§ **To be done**
Quote every line of the records below word for word, leaving out the pictures.
+++ Data extract
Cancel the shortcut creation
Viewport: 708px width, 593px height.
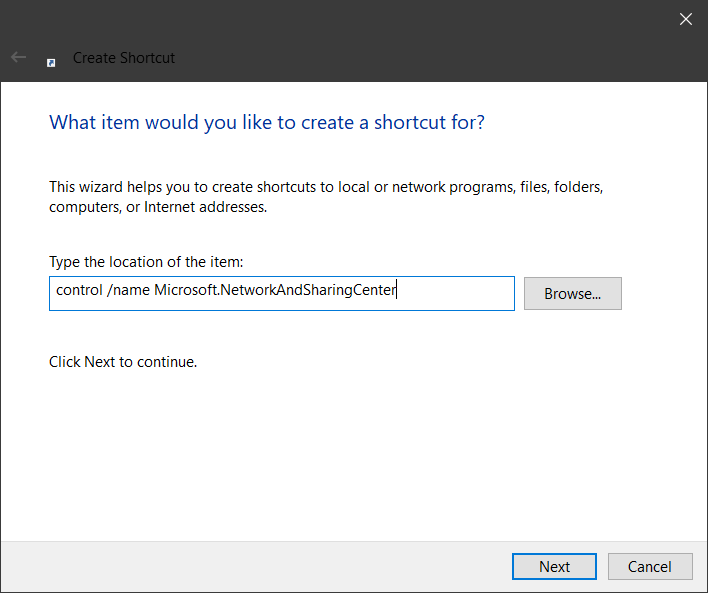click(649, 566)
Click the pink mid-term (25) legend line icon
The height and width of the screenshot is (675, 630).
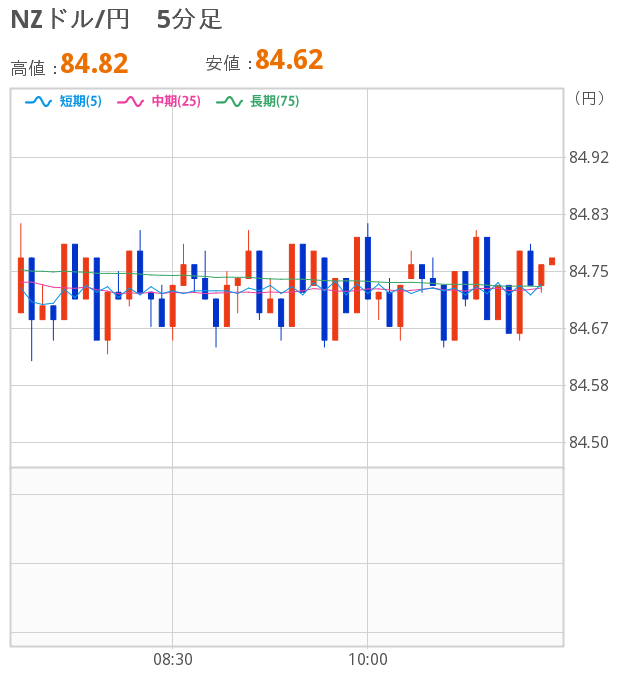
++++++
§ **Written response**
Cancel the shortcut creation
Viewport: 708px width, 593px height.
click(649, 566)
Click the pink mid-term (25) legend line icon
The height and width of the screenshot is (675, 630).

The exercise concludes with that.